#### [Directions]
Each entry should be written out again exactly, so that nothing is lost.

#### [The data]

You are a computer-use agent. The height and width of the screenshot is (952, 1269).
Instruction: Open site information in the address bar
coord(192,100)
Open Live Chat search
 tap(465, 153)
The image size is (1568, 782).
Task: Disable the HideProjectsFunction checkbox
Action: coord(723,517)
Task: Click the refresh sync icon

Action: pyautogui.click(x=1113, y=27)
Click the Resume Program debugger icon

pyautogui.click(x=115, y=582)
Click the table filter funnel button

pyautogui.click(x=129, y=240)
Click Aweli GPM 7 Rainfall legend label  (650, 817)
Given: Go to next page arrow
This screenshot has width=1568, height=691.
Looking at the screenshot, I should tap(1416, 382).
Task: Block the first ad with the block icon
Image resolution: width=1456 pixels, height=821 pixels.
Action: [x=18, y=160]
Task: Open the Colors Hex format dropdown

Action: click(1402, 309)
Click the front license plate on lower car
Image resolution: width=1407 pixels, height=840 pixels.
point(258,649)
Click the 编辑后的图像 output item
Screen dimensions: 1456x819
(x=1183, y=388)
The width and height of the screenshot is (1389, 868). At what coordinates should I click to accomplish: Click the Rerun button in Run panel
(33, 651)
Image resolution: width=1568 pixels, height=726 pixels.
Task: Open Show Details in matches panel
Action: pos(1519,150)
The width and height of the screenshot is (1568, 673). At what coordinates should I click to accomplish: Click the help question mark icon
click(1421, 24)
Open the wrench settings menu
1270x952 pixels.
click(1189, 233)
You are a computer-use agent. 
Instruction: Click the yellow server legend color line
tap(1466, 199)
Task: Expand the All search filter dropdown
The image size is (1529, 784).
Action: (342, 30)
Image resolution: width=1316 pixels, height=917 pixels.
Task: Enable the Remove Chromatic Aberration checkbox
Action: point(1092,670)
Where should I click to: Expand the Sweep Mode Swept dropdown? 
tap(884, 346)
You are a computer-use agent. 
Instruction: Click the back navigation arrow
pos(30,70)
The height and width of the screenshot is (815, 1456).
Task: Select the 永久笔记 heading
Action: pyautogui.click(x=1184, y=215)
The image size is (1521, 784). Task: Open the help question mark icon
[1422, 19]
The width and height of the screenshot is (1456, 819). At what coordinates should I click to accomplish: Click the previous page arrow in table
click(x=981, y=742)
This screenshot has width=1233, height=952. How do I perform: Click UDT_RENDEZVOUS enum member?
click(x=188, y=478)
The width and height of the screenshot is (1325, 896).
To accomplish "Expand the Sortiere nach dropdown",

#### [Answer space]
You are a computer-use agent. The height and width of the screenshot is (952, 1269).
Instruction: Open site information in the address bar
coord(192,100)
Open Live Chat search
 tap(465, 153)
The image size is (1568, 782).
Task: Disable the HideProjectsFunction checkbox
Action: coord(723,517)
Task: Click the refresh sync icon

Action: pyautogui.click(x=1113, y=27)
Click the Resume Program debugger icon

pyautogui.click(x=115, y=582)
Click the table filter funnel button

pyautogui.click(x=129, y=240)
Click Aweli GPM 7 Rainfall legend label  (650, 817)
Given: Go to next page arrow
This screenshot has width=1568, height=691.
Looking at the screenshot, I should tap(1416, 382).
Task: Block the first ad with the block icon
Image resolution: width=1456 pixels, height=821 pixels.
Action: [x=18, y=160]
Task: Open the Colors Hex format dropdown

Action: click(1402, 309)
Click the front license plate on lower car
Image resolution: width=1407 pixels, height=840 pixels.
point(258,649)
Click the 编辑后的图像 output item
Screen dimensions: 1456x819
(x=1183, y=388)
The width and height of the screenshot is (1389, 868). At what coordinates should I click to accomplish: Click the Rerun button in Run panel
(33, 651)
Image resolution: width=1568 pixels, height=726 pixels.
Task: Open Show Details in matches panel
Action: pos(1519,150)
The width and height of the screenshot is (1568, 673). At what coordinates should I click to accomplish: Click the help question mark icon
click(1421, 24)
Open the wrench settings menu
1270x952 pixels.
click(1189, 233)
You are a computer-use agent. 
Instruction: Click the yellow server legend color line
tap(1466, 199)
Task: Expand the All search filter dropdown
The image size is (1529, 784).
Action: (342, 30)
Image resolution: width=1316 pixels, height=917 pixels.
Task: Enable the Remove Chromatic Aberration checkbox
Action: point(1092,670)
Where should I click to: Expand the Sweep Mode Swept dropdown? 
tap(884, 346)
You are a computer-use agent. 
Instruction: Click the back navigation arrow
pos(30,70)
The height and width of the screenshot is (815, 1456).
Task: Select the 永久笔记 heading
Action: pyautogui.click(x=1184, y=215)
The image size is (1521, 784). Task: Open the help question mark icon
[1422, 19]
The width and height of the screenshot is (1456, 819). At what coordinates should I click to accomplish: Click the previous page arrow in table
click(x=981, y=742)
This screenshot has width=1233, height=952. How do I perform: Click UDT_RENDEZVOUS enum member?
click(x=188, y=478)
The width and height of the screenshot is (1325, 896).
To accomplish "Expand the Sortiere nach dropdown",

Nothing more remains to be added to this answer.